Monday, 15 April 2013
Gigs and Garlic
Well, the weather 'turned' just in time! Despite a howling, gale -force wind, the sun shone and the temperature got up to 21 degrees in our neck of the woods - it didn't feel like that because of the wind, but how astounding for it to change like that overnight!
The Ouse Washes Molly Dancers danced out at the Haverhill Arts Centre before the Spiers and Boden gig; or, as we like to say, we opened for Spiers and Boden! We had quite a good crowd which gathered to watch and listen, we played from 7pm until about 7.40. Halfway through I noticed John Spiers standing on the steps grinning across at us, fortunately for my fiddle playing I didn't spot Jon Boden!
Three of the OWM musos, Jan, Nicky Stockman (head girl!) and me. The bilious coloured walls were actually greener than that, sorry, it looks a bit alarming! The unfinished jacket passed muster.
We got several mentions throughout the concert - and a few strange glances from those in the audience who hadn't seen the dancing, as we were still more or less in Molly kit when we sat down - minus the blackened faces and hats, of course! It was a great gig, though fairly restrained as it is an all-seated venue - nothing like those rowdy Bellowhead gigs!
I managed to sneak a couple of photos - John Spiers did say not to take photos while he was playing difficult tunes as he pulled strange faces! Nice to know even the best of us do the feared 'Melodeon Face'. (I am training myself not to do it but you never know!)
So there you are, that's my latest claim to fame.I've just noticed on the back of my ticket where the price should be it says "Complimentary Artist List". Phew, tuppence to talk to me now, folks! I don't know, Andy Cutting, John Spiers, I'm becoming a veritable Melodeon Stalker! Two very different box players, playing very different types of music.

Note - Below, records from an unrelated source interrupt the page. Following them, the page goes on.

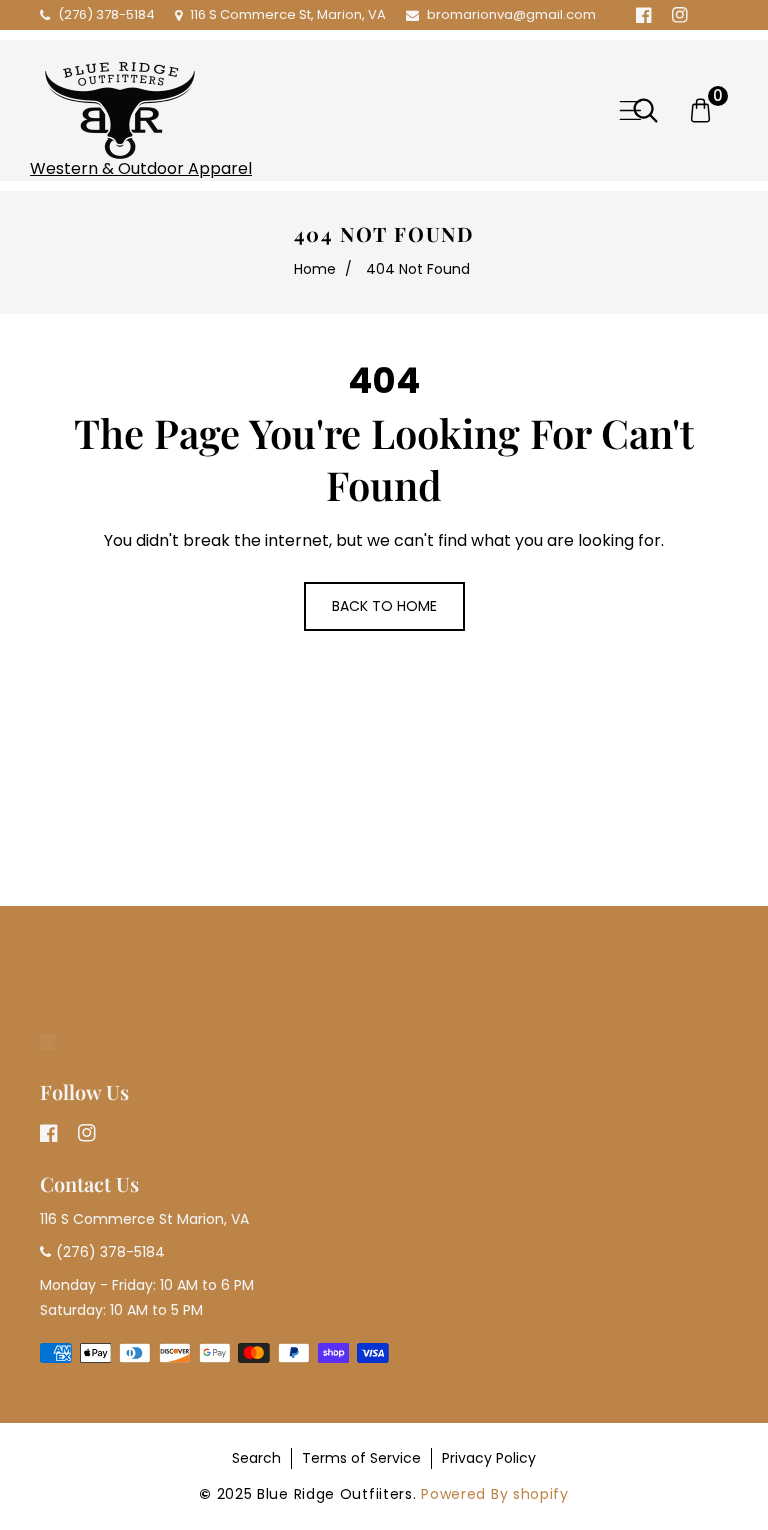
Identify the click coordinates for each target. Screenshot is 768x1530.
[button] (630, 110)
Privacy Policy (489, 1458)
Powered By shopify (495, 1494)
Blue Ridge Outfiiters (335, 1494)
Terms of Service (361, 1458)
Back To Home (384, 606)
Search (256, 1458)
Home (315, 269)
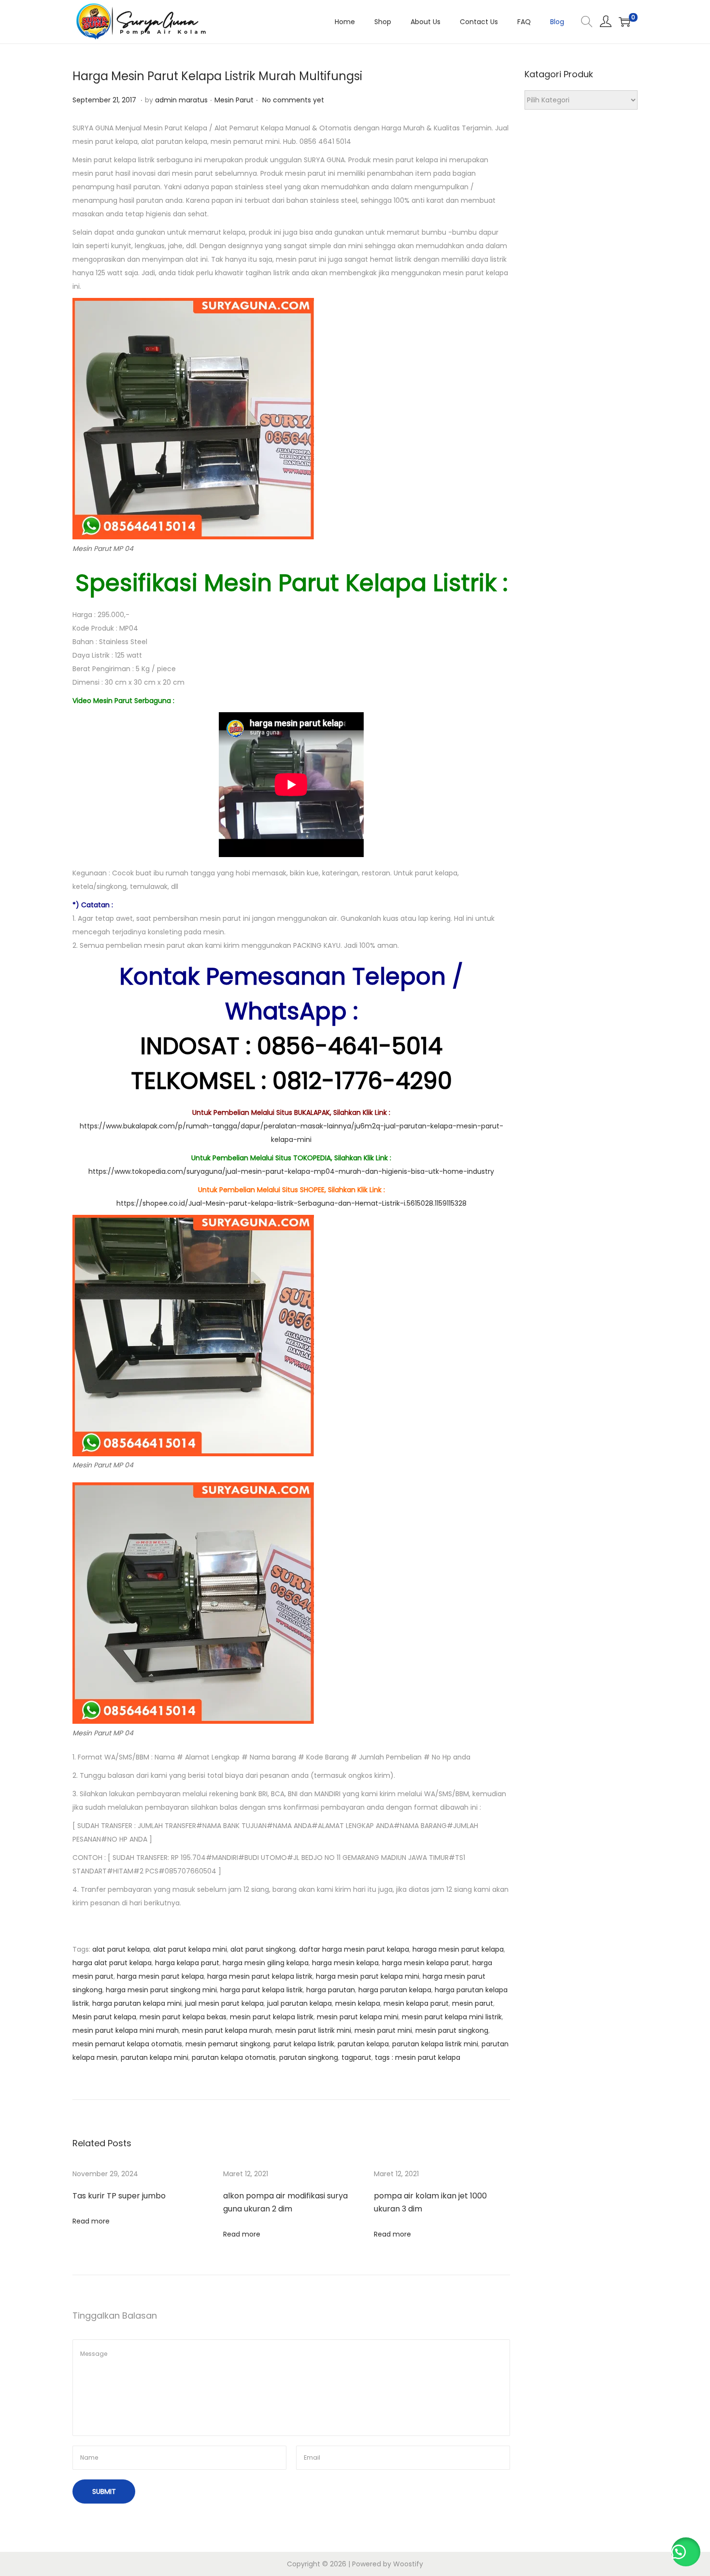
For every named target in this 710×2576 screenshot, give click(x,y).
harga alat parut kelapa (112, 1963)
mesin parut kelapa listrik (271, 2017)
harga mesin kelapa (345, 1963)
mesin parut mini (383, 2030)
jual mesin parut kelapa (224, 2003)
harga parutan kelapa (394, 1990)
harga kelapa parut (187, 1963)
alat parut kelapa (121, 1949)
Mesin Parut (234, 100)
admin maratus (181, 100)
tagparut (356, 2057)
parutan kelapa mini (154, 2057)
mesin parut (472, 2003)
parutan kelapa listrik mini (435, 2044)
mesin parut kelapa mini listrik (452, 2017)
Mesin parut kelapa (104, 2017)
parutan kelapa (363, 2044)
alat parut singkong (263, 1949)
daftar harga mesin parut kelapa (354, 1949)
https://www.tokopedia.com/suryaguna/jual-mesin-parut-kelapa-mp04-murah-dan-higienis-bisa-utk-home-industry (291, 1171)
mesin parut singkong (451, 2030)
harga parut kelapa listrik (261, 1990)
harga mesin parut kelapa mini (367, 1976)
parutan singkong (308, 2057)
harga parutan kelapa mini (137, 2003)
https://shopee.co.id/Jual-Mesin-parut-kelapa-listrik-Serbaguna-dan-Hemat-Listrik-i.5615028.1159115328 (291, 1203)
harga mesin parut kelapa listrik (259, 1976)
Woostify (408, 2564)
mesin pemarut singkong (227, 2044)
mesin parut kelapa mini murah (125, 2030)
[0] (624, 22)
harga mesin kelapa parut (425, 1963)
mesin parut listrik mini (313, 2030)
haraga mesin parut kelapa (458, 1949)
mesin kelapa (357, 2003)
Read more (91, 2221)
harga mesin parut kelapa (160, 1976)
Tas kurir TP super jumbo (119, 2195)
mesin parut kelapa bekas (183, 2017)
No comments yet (293, 100)
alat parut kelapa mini (190, 1949)
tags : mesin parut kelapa (417, 2057)
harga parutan (330, 1990)
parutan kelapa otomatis (234, 2057)
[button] (685, 2551)
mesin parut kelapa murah (227, 2030)
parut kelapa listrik (303, 2044)
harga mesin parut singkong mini (161, 1990)
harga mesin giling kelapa (266, 1963)
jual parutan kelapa (299, 2003)
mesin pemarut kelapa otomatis (127, 2044)
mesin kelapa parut (416, 2003)
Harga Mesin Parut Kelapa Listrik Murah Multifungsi (217, 76)
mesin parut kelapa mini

I like garlic. I like it a lot. I use it a lot. I just can't grow it. I have tried, but with little success, which is a great blow to me, as I do grow many herbs with no problems. Over the past year or so I've been having a garlicky conversation via face book with my Burwell Bash fiddle friend Thelma. Thelma lives in Yorkshire and grows oodles of garlic, and she's given me a few few tips here and there. This year she even sent me - by first class mail - some garlic shoots for me to transplant I've no idea how well I will do with them, but I've given it my best shot. We did also talk about wild garlic - also known as Ramsons, and by coincidence I read an article in a magazine recently all about wild garlic.
Suddenly I remembered local folk-lore about a lane where wild garlic grows in such profusion you can smell it before you see it.
This lane is about a mile away, and though it is called something else on the maps, it is known as Onion Corner. I was on my way to visit my mum today, and thought I would take a slight detour to find some wild garlic. You really couldn't miss it. The aroma is quite pungent, and the plants grow in abundance; I felt no guilt about chopping a good handful of the aromatic green leaves.
I shall go back when they are in flower and gather some seed - I just know they will do well in our garden.
So I shall be preserving ramsons leaves in oil, as herb butter in the freezer, and as wild garlic pesto.
You can forage for wild garlic in damp, woodland areas. You can't mistake the leaves, the smell will tell you pretty quickly. Once the flowers are out the leaves become 'older' and slightly bitter, so pick now before the flowers appear. I hope the weather continues mild and sunny for your foraging!